Reactive Programming: Performance and Trade-Offs
Ramo Karahasan-Riechardt
(#HIRING) - CTO at itembase.com - Integrate with 500+ eCommerce Shopping Carts, Join the eCommerce Network
TLDR; What this is all about
In the following article, third part in a series of articles (full series) focused on the usage of Reactive Programming at Itembase, we are going to discuss the performance characteristics of a Reactive Programming application, first by introducing the topic of performance measuring: how to do it, how to avoid skewing results with “false” readings, how to properly benchmark code in a networked environment and so on. Then we will actually run the numbers on a somewhat realistic reactive application, discussing the results obtained and seeing how the classical approach differs from the reactive one.
In the last part we will briefly talk about the trade-offs introduced when adopting this Reactive Model and discuss if it’s actually worth implementing based on the results obtained.
The conclusion will summarize the topic discussed and provide additional talking points for the next article.
Introduction
Performance measurement is a technique aimed at assessing the capabilities of a system, evaluating how it performs based on a set of predefined metrics we want to track.
Given that we deal with software systems, we are not interested in all the possible metrics of a system, just its software metrics, defined as “a measure of software characteristics which are quantifiable or countable”.
With this definition of software metric, it follows that we can only measure what we can count or quantify, which means that we can only act on data that has such properties, like number of requests in an interval, memory consumption, I/O time and so on, while we cannot act on data that doesn’t have those properties, like “code legibility” which, no matter how much we try to squeeze this property into a number, still remains mostly a question of personal preference and thus it cannot be quantified easily (or at all in certain cases).
So, with the theory out of the way, what are we going to look at today? What metrics will we measure and how are we going to do that?
The answer is in the next chapter, but the gist of it is:
- We will have a look at the core metrics of a web application (requests per second, request completion time at Nth percentile, average request latency, throughput)

• RECORD EXCERPTS:
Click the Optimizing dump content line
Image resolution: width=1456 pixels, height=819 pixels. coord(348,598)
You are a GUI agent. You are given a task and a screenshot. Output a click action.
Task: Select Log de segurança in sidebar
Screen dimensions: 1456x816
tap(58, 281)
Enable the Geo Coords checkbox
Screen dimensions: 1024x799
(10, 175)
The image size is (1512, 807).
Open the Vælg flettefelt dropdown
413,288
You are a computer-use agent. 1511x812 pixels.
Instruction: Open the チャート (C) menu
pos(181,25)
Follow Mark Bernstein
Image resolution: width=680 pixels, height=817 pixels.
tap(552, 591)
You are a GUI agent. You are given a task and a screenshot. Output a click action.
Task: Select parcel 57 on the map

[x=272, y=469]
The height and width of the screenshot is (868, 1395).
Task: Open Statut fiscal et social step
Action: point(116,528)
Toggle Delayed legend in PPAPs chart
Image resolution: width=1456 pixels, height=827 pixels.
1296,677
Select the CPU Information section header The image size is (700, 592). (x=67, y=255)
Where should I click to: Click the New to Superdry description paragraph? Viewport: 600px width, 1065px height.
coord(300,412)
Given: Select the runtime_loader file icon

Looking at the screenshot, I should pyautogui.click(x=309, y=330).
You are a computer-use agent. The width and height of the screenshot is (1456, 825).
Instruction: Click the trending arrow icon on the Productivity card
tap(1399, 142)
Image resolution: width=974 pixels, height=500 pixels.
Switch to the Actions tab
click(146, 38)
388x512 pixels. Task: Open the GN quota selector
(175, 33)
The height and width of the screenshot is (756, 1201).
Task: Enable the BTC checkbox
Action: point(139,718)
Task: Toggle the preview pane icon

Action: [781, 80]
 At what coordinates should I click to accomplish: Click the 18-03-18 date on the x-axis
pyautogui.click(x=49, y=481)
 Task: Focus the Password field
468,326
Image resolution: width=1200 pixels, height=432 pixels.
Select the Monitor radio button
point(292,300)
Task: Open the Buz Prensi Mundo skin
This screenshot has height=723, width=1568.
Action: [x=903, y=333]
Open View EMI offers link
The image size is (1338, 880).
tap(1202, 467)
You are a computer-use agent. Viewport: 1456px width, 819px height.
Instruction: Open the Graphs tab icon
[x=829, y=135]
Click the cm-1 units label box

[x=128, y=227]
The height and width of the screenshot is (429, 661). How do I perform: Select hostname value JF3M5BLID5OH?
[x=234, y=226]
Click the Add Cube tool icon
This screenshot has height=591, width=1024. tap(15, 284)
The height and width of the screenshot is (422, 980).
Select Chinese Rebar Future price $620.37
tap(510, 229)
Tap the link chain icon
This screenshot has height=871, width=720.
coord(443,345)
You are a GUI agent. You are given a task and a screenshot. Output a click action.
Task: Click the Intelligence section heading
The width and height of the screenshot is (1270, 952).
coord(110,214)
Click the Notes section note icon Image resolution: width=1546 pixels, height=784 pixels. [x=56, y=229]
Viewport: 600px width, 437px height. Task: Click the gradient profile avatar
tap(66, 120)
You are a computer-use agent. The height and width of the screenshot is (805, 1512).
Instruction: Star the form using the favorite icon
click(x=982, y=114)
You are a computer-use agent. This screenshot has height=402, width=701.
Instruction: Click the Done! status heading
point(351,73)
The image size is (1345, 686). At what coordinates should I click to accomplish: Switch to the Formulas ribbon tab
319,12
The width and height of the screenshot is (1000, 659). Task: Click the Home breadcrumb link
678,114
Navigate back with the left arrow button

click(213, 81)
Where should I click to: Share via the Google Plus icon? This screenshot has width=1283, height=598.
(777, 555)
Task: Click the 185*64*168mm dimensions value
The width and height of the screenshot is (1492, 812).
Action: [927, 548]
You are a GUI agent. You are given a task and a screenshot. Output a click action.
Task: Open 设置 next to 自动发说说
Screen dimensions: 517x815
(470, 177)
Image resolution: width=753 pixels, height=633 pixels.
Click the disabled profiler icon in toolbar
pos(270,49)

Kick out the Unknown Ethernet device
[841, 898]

• TASK LIST:
#1 Pick out every line of the records that contains the string "section", treating uppercase and lowercase as different.
#2 Continue the article on reactive programming performance from the point where it ends.

• TASK RESULTS:
#1
Select the CPU Information section header The image size is (700, 592). (x=67, y=255)
Task: Click the Intelligence section heading
Click the Notes section note icon Image resolution: width=1546 pixels, height=784 pixels. [x=56, y=229]

#2
- We are going to write two applications, one in the “classic” blocking style with Spring MVC and the other one following Reactive Model with Spring Webflux and compare them across different scenarios
- We will craft different varieties of load testing and see how they differ across the metrics that we will track
A Discussion on Performance Testing
Discussions on Performance Testing should start with a warning, and we’ll not make an exception here:
Any performance measurement carries an implicit level of inaccuracy due to a number of wildly different factors that affect the system under test.
There is no such thing as perfect measurement test, only “accurate enough for the level of detail we care about” tests.
The factors that influence a test can range from the low level like CPU caches L1 or L2 being cold/warm, Hypervisor resource allocation, Bare Metal vs Virtual CPU, NUMA design, and so on, to the high-level Kernel used, DMA, VDSO, io_uring, epoll vs kqueue and so many others.
These needs to be taken into account when discussing numbers and the results that those numbers suggest.
While it is clearly possible to go low level enough to precisely control and measure the effect of most of these factors, doing so in this article would be extremely time consuming and, for the reader, likely not very useful as it would require a lot of tweaks to standard software to reproduce the results with very few added benefits.
For the purpose of discussing our point, reactive vs classic style of writing applications, we will ignore most of these factors given that we are interested in the general picture, it would not make much of a difference if we added a couple of nanoseconds to a measurement that is usually expressed in milliseconds.
By doing so, mostly ignoring these factors we discussed above, we will be able to keep the measurement process simple while still be able to meaningfully discuss the performance trend in our application code, checking which style is faster (and at what cost) and discuss the characteristics of the system in terms of the metrics that have been produced.
While we now know how our measurement process can be influenced when gathering the relevant metrics, there’s also another point that need to be briefly discuss before diving into the code, and it is statistics.
When discussing numbers and results, statistics is almost always involved because it provides the right framework to put these numbers in context.
Statistics can help us reduce the error bias in our results or help us normalize the error we introduced in our measurements, it can give us a confidence interval inside which our results are meaningful and it can also give an estimate of the theoretical trend of the performance of our application.
As before, detailing all these techniques and explaining how to apply them is way beyond the scope of this article, but there’s one key point that we can take away and use during our tests:
Repeated measures greatly reduce outlier effects and errors and thus provide a more accurate view of the real trends of the system. (source)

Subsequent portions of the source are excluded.